BMKG Ingatkan Ancaman Tsunami Di Cilegon Banten

Sabtu, 12 Februari 2022 13:00 WIB
Foto: BMKG.
Foto: BMKG.

RM.id  Rakyat Merdeka - Badan Meteorologi, Klimatologi, dan Geofisika (BMKG) mengingatkan Pemerintah Provinsi (Pemprov) Banten soal ancaman gempa bumi dan tsunami yang berpotensi menghantam wilayah Banten.

Salah satu wilayah yang memiliki tingkat kerentanan tinggi terhadap bencana gempabumi dan tsunami adalah Kota Cilegon.

"Letak Cilegon yang berada di ujung barat pulau Jawa, di tepi Selat Sunda selain strategis juga menyimpan potensi bahaya yang cukup besar jika sewaktu-waktu terjadi gempabumi dan tsunami," kata Kepala BMKG, Dwikorita Karnawati dalam keterangannya, Sabtu (12/2).

Dwikorita mengatakan, selama ini Cilegon dikenal sebagai kota industri lantaran banyaknya industri di kota tersebut.
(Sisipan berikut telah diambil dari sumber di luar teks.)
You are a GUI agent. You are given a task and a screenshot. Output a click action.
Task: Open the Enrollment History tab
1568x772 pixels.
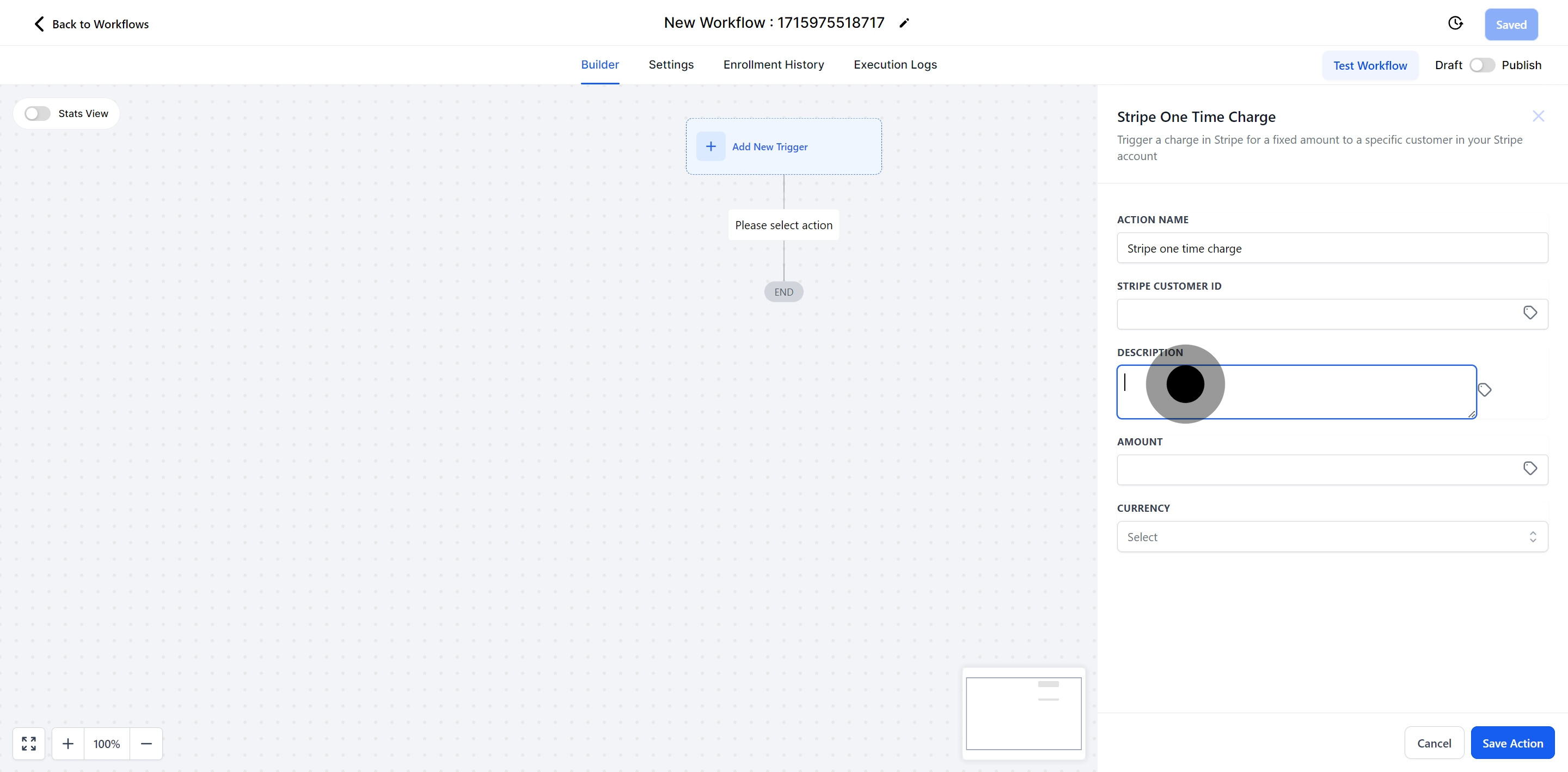773,65
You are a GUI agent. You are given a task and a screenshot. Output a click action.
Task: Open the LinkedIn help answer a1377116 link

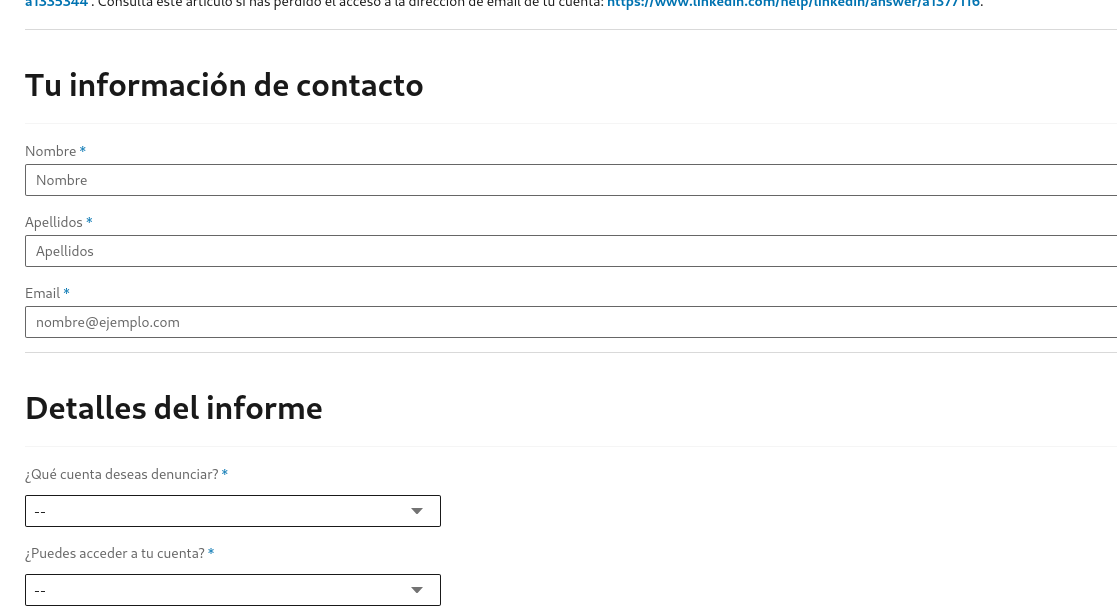[794, 4]
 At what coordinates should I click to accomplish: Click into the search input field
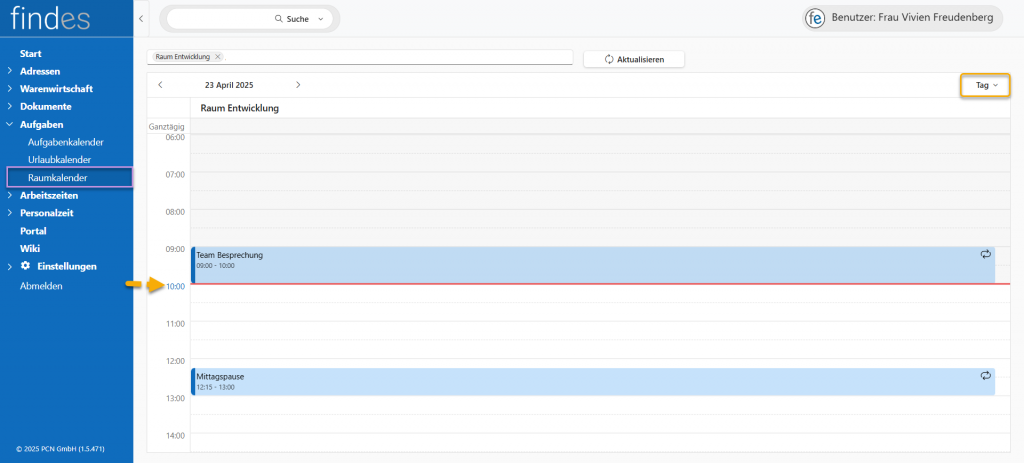click(x=220, y=19)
Selain itu, kata dia, di Cilegon juga terdapat berbagai macam objek vital negara.

Baca juga : BRI Dinobatkan Jadi Bank Paling Bernilai Di Indonesia

Antara lain Pelabuhan Merak, Pelabuhan Cigading Habeam Centre, Kawasan Industri Krakatau Steel, PLTU Suralaya, PLTU Krakatau Daya Listrik, Krakatau Tirta Industri Water Treatment Plant, (Rencana Lot) Pembangunan Jembatan Selat Sunda, dan (Rencana Lot) Kawasan Industri Berikat Selat Sunda.

Apabila terjadi gempabumi kuat yang diikuti tsunami, lanjut Dwikorita, maka Kawasan Industri Cilegon ini menyimpan potensi bahaya berupa bencana kegagalan teknologi yang dapat menimbulkan kerugian berupa kerusakan infrastruktur, lingkungan, maupun cidera, penyakit bahkan kematian pada manusia.
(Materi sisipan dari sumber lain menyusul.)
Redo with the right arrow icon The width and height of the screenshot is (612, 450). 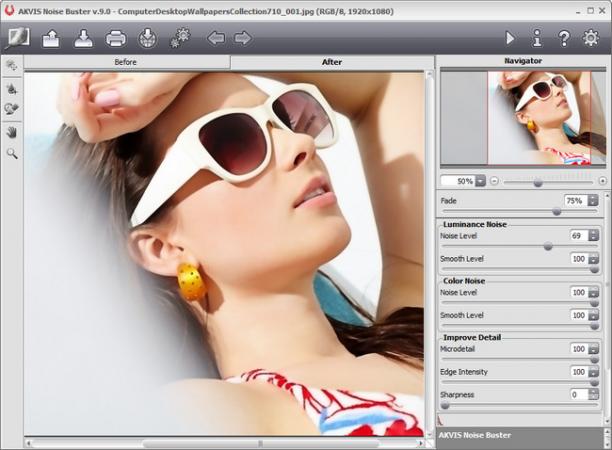(x=242, y=38)
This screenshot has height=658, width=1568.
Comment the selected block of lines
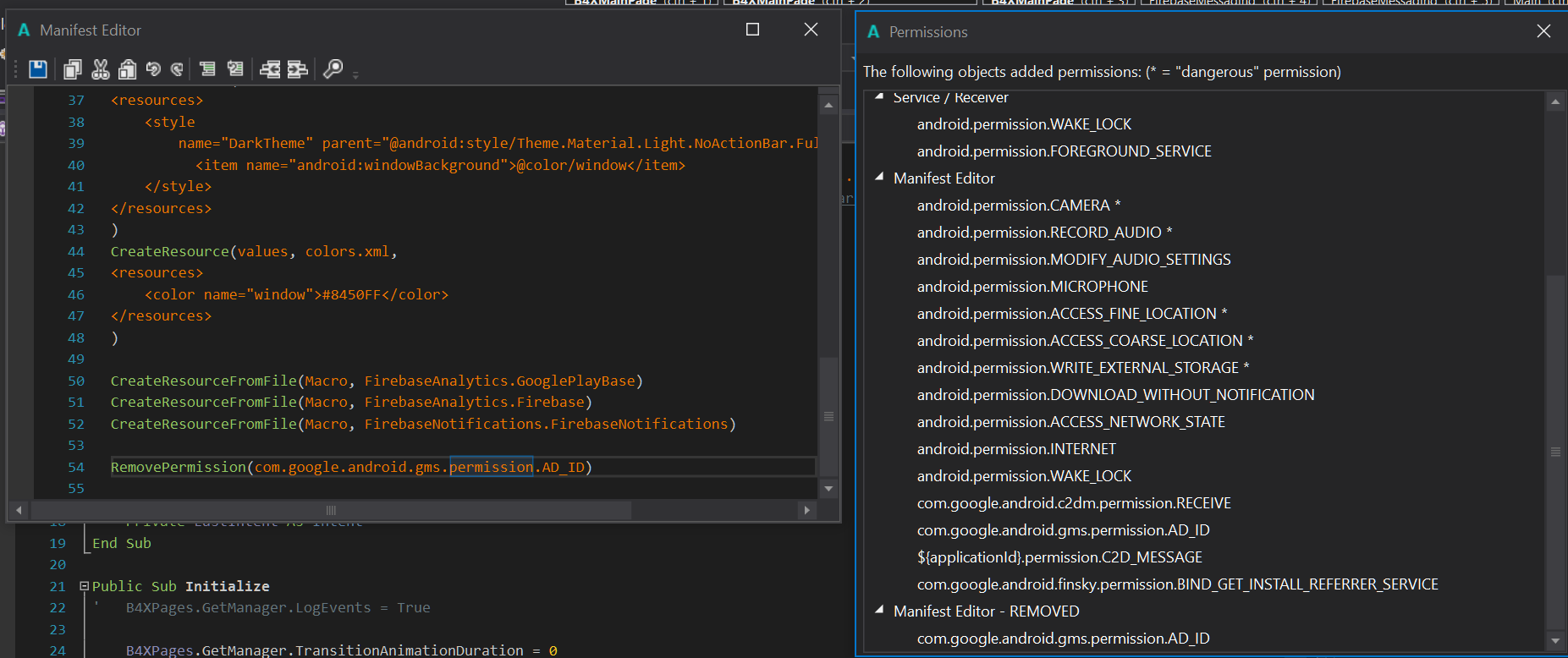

"Artinya, ada multi ancaman yang membahayakan masyarakat Kota Cilegon dan sekitarnya saat terjadi gempabumi kuat yang diikuti tsunami," tuturnya.

Dwikorita menerangkan, sekurang-kurangnya terdapat 4 sumber potensi gempa bumi dan tsunami di area tersebut yaitu Zona Megathrust berstatus rawan gempa bumi dan tsunami; Zona Sesar Mentawai, Semangko, dan Ujung Kulon berstatus rawan gempa bumi dan tsunami; Zona Graben Selat Sunda berstatus rawan longsor dasar laut, dan Gunung Anak Krakatau yang mana jika terjadi erupsi juga dapat memicu tsunami.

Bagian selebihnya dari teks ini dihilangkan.